What initially seemed to be a theoretical exercise, only for lawyers, thanks to the rising of the sharing platform, became into a global and revolutionary movement still in development. Developers, more o less technical, open the communities up to non programmer. Nowadays, different kind of developers are counted by millions, coming for all around the world, especially the emerging countries.

Complexity at the systems made open standards mandatory, even at big enterprises. Everywhere everybody agrees on that open communities in the only way to face complexity, fostering the innovation. Open Sources communities such as Mozilla has been able to pipeline communities from high technical one (Gecko or FirefoxOS) to non-programmer (WebMaker), taking advantage from the huge developers base and the modern conception of the communities.

Conclusion and future evolution

Developers communities are still evolving. New projects such as WebMaker, Scratch, App Inventor, Lego MindStorm or MeuApp open communities for everyone.

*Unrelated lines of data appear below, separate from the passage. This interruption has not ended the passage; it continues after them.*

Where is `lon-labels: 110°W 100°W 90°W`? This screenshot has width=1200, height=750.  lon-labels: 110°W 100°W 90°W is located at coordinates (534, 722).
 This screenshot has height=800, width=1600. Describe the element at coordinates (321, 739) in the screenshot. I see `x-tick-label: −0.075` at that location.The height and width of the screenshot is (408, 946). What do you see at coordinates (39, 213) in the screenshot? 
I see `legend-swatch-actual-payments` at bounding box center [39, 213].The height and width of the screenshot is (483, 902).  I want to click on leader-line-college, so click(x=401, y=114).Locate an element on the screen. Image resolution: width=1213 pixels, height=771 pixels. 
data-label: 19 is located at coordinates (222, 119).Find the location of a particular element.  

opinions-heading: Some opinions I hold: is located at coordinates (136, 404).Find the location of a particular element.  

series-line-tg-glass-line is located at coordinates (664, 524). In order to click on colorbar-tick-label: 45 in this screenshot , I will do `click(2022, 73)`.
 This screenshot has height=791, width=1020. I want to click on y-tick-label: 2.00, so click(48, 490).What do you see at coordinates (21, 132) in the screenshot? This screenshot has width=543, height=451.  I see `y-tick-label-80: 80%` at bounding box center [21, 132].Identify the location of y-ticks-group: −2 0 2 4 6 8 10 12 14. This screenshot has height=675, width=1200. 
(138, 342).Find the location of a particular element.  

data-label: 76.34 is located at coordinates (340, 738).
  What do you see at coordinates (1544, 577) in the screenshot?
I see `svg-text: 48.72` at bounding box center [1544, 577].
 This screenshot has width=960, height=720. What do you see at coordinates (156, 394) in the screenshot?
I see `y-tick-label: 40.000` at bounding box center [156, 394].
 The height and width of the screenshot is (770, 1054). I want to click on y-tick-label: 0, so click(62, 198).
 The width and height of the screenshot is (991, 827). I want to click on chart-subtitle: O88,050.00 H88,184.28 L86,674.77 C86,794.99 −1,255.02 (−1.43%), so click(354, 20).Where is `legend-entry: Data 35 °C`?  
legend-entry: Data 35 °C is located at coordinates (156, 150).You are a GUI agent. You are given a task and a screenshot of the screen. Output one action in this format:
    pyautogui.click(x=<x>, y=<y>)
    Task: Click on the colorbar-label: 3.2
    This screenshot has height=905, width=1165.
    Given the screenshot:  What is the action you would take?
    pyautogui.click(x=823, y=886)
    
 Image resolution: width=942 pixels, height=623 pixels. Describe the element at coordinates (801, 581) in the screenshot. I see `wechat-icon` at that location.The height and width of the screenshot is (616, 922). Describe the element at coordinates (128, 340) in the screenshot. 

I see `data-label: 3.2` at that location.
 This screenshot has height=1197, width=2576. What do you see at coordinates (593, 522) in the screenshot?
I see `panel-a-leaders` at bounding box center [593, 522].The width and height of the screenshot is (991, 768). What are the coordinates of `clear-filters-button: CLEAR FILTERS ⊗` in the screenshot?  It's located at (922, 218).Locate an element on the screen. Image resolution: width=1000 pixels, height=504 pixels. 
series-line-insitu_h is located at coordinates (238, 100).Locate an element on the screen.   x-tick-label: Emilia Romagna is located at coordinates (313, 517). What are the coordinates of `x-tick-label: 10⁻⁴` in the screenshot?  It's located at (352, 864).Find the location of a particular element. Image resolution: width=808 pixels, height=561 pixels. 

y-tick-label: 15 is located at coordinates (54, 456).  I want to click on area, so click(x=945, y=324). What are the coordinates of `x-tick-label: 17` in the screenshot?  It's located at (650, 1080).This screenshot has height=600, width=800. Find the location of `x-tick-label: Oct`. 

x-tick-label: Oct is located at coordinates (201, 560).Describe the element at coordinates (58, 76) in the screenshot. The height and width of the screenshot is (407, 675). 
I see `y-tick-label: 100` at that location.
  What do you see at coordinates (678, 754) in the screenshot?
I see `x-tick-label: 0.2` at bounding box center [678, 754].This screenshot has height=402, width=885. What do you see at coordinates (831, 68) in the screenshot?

Moreover, digital inclusion process are creating an amazing opportunity at mobile learning, e-Health, e-Finances and e-Government. Most of the innovation in those areas can be found in emerging countries, where the technology is playing well for economics and society development.

Due to the development of the cloud computing, now SLAs are more important than conventional software licenses. Concerning to the geographical localisation, well, as you already probably know, NASA is working at an Interplanetary Internet.

Finally, I am looking forward to see how singularity affects developers communities. Probably we will see communities contributing with brain patterns downloaded into high performance computers. Using BCIs, people will be able to develop on themselves,.. the test? Well, we will need some kind of sandbox environment.